The full schema lives at reproducibility/schema.md (human-readable) and reproducibility/schema.json (machine-readable). All submitted JSONs are validated against it three times: at emit time, at submit time, and at aggregate time in CI.
Trusted contributor flow¶
If you have commit access:
# 1. Run the example pipeline.
python examples/querygym_pyserini/pipeline.py \
--dataset msmarco-v1-passage.trecdl2019 \
--method query2e \
--model gpt-4.1-mini \
--output-dir outputs/dl19_query2e_zs
# 2. Copy the output into the canonical layout.
python -m reproducibility.scripts.submit_run --from-dir outputs/dl19_query2e_zs
# 3. Regenerate the aggregate CSV + manifest.
make repro-aggregate
# 4. Commit and open a PR.
git add reproducibility/data/
git commit -m "add query2e/gpt-4.1-mini result on dl19-passage"
git push
gh pr create
CI runs the schema/validator tests and aggregate_runs.py --check. If everything is green, the leaderboard rebuilds on merge.
Common failure modes¶
| Symptom | Cause | Fix |
|---|---|---|
aggregator --check failed: results.csv is out of date |
You forgot step 3. | Run make repro-aggregate, commit the diff. |
dataset_id 'foo' not in dataset_registry.yaml |
Typo or new dataset not registered. | Add the dataset to dataset_registry.yaml first, then re-submit. |
method_id 'foo' not in registered methods |
Method not registered or name typo'd. | Register via @register_method("foo") in querygym/methods/. |
params_hash mismatch |
The JSON was hand-edited. | Don't hand-edit run JSONs — re-run the emitter or use submit_run instead. |
metric(s) ['bleu'] not in eval_metrics for dataset 'X' |
Unsupported metric for that dataset. | Either drop the metric or add it to the dataset's output.eval_metrics in the registry. |
External (fork) contributor flow¶
If you don't have commit access:
- Fork
ls3-lab/QueryGymon GitHub and clone your fork. - Run steps 1–3 from the trusted flow above.

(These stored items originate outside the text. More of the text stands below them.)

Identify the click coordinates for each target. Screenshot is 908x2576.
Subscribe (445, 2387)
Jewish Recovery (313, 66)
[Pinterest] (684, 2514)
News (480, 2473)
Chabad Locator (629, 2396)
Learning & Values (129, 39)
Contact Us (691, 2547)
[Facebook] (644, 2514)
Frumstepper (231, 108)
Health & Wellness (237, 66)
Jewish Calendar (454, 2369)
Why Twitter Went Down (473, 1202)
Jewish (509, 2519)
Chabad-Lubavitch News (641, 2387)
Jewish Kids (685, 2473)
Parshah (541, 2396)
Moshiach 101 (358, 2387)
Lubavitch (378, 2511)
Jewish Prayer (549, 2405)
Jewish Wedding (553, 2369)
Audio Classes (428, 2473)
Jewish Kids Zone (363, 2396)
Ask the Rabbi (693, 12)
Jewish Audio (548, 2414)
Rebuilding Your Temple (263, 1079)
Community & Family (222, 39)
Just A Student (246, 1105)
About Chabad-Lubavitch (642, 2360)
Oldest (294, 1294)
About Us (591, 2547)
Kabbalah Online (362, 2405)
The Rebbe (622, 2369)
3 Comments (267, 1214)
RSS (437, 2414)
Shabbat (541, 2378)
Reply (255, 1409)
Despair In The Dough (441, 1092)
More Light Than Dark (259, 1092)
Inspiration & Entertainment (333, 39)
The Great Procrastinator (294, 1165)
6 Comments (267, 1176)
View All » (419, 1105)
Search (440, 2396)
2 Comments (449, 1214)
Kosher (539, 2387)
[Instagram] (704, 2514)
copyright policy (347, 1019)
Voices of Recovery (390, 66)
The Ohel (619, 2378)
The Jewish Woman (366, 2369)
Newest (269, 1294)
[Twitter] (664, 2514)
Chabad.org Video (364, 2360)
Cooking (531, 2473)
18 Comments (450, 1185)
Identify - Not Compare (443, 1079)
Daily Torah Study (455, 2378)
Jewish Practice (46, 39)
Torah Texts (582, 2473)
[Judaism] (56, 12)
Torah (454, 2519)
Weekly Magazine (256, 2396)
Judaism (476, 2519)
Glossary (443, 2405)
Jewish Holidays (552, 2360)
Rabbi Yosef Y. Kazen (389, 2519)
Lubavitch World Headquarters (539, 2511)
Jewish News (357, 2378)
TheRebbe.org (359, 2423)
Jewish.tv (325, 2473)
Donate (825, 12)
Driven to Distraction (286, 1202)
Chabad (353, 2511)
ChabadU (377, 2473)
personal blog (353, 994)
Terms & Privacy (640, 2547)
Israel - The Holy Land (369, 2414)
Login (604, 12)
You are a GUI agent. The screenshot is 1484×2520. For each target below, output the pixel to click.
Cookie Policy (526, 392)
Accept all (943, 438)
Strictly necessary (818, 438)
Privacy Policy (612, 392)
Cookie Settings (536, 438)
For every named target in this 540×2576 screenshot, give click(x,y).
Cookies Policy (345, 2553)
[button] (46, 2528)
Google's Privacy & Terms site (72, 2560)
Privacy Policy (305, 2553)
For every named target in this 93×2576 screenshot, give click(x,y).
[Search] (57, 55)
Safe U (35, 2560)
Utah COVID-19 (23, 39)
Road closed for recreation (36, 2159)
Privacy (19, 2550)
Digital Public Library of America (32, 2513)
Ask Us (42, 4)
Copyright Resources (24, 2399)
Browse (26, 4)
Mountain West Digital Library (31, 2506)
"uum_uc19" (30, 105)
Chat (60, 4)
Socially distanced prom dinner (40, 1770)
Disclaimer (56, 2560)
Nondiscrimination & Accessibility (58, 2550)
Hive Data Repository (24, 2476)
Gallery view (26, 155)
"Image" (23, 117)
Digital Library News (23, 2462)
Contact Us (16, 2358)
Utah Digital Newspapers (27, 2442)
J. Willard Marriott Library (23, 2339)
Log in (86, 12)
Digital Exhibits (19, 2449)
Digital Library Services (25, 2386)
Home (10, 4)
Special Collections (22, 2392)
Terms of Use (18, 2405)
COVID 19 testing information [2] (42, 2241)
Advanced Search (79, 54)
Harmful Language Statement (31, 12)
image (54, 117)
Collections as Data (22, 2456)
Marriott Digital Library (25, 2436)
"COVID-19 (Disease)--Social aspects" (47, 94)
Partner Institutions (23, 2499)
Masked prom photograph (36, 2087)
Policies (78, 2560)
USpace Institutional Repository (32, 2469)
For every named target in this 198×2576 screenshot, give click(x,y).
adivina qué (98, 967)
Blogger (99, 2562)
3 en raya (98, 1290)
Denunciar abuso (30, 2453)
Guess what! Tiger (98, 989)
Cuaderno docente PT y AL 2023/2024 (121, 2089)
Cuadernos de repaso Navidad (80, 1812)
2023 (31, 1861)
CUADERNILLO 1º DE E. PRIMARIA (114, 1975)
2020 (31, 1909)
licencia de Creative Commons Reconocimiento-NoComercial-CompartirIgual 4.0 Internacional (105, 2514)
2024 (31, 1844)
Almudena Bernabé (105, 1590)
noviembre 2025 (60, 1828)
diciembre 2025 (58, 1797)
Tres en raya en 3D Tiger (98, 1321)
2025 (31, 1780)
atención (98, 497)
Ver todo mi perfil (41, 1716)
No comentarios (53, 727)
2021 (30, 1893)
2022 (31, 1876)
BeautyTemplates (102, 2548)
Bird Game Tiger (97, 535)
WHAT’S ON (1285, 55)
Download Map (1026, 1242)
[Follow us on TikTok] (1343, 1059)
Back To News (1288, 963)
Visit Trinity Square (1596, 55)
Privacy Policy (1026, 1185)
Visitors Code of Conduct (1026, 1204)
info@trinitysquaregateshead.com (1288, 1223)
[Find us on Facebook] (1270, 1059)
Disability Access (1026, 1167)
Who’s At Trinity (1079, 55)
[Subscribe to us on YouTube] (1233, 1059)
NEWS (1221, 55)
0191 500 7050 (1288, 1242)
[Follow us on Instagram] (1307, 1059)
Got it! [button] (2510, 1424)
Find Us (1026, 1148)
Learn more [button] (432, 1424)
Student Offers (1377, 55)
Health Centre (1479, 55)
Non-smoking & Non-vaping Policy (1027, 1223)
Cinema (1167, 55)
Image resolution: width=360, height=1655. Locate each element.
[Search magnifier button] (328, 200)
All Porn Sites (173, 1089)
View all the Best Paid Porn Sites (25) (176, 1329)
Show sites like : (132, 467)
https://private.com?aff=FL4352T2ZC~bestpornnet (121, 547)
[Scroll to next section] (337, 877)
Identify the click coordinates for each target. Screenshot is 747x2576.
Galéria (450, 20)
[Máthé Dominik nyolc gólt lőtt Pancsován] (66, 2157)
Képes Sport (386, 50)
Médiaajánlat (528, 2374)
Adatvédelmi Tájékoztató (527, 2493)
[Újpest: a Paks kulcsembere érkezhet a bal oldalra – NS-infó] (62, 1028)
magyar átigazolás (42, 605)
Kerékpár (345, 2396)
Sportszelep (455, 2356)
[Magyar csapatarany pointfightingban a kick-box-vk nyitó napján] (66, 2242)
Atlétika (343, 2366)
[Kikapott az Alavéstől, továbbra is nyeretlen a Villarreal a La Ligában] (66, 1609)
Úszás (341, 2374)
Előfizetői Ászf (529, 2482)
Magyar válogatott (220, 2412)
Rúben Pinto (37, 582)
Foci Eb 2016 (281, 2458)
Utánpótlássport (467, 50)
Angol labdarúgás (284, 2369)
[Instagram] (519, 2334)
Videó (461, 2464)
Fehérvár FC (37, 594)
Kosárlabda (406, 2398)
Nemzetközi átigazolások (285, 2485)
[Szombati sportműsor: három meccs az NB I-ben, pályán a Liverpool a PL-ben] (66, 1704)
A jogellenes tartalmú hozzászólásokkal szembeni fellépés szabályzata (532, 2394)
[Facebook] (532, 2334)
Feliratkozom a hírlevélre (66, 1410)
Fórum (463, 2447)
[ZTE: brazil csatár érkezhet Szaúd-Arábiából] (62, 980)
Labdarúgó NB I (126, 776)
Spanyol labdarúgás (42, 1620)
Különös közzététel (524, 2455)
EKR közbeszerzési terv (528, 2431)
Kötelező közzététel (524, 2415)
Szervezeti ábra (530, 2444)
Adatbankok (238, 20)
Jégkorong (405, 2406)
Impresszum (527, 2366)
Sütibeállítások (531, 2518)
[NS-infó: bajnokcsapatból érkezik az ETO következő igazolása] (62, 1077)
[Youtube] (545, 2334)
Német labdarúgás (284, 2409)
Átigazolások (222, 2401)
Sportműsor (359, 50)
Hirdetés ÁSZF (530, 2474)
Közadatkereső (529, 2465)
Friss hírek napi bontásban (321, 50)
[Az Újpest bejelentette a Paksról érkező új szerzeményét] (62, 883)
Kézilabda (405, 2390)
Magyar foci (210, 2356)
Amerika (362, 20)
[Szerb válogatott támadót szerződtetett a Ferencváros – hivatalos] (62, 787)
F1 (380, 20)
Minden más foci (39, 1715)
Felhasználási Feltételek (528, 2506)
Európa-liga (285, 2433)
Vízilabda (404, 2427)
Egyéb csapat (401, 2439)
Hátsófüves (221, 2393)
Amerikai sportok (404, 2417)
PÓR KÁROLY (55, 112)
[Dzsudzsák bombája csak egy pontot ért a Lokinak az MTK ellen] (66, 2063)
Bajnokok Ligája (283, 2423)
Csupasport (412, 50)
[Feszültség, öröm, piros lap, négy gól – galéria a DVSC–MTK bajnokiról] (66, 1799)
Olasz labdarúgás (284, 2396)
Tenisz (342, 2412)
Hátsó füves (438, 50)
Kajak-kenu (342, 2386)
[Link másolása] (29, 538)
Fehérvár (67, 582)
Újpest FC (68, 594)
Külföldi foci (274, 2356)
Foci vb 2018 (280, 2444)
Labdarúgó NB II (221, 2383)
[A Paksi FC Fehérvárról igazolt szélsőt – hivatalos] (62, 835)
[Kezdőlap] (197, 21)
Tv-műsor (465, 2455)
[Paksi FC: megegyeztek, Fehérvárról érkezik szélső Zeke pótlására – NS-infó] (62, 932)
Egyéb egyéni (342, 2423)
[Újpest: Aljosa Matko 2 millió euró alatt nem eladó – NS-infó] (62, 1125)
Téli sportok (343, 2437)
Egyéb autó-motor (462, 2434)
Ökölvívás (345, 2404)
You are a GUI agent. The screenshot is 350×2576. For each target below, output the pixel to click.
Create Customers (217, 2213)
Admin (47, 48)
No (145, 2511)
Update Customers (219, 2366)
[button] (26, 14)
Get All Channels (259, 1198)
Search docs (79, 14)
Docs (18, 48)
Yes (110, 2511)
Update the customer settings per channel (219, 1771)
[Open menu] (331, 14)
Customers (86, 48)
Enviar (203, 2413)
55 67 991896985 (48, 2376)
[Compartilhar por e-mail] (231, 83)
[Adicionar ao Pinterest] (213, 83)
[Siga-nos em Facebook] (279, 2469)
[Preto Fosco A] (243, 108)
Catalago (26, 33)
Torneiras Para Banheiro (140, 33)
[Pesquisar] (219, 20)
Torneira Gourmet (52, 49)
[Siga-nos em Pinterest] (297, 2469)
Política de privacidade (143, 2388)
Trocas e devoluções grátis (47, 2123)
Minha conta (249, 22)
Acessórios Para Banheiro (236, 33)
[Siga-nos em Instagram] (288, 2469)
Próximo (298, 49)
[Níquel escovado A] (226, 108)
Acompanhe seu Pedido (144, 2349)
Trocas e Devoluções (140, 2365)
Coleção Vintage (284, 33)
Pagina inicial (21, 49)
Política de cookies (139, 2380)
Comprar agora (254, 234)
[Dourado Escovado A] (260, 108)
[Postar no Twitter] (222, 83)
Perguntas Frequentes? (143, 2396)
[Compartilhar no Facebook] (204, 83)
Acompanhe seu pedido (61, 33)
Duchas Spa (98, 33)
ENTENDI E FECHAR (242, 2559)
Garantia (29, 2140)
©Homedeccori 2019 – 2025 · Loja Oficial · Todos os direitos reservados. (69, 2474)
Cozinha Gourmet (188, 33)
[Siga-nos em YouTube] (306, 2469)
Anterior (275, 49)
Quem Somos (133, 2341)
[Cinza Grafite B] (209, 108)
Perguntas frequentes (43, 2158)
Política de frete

- Push to your fork and open a PR against
ls3-lab/QueryGym:main.
CI runs the same schema/validator/aggregator checks against your PR — no LLM keys or Pyserini are needed for these checks, so fork PRs get fast feedback.
A maintainer will additionally re-verify your numbers locally before merging:
- Cheap pre-check (~30s): the maintainer runs
pytrec_evalagainst your submittedrun.txtusing the dataset's qrels and confirms the reported metrics match. - Full re-run (only if needed): if the cheap check is suspicious, the maintainer runs the example pipeline with your
configblock as inputs and compares reformulated queries + run file.
This is why every submission must include run.txt and reformulated_queries.tsv alongside the JSON — they make verification cheap.
Verifying a published number (paper readers)¶
Each leaderboard row links to the canonical files at a paper-release tag. To verify independently:
git clone --depth=1 --branch=paper-sigir2026 https://github.com/ls3-lab/QueryGym.git
cd QueryGym
# Pick a run.
RUN_DIR=reproducibility/data/runs/msmarco-v1-passage.trecdl2019/query2e/gpt-4.1-mini
# Re-run trec_eval against the public qrels (Pyserini ships them).
python -m pyserini.eval.trec_eval -m ndcg_cut.10 dl19-passage "${RUN_DIR}"/*.run.txt
The number from pyserini.eval.trec_eval should match metrics.ndcg_cut_10 in the corresponding JSON.
External tools (dashboard, third parties)¶
The contract is reproducibility/schema.json — a Draft 2020-12 JSON Schema document. Any tool that emits a conformant JSON can submit (subject to the trusted vs. fork flows above). You don't need to import any Python from QueryGym; just read the schema file and validate locally with whatever JSON Schema library your stack provides (Ajv for JS, jsonschema for Python, everit-org/json-schema for Java).
schema_version is "const": 1 today. Bumping it to 2 will be a breaking change announced ahead of time.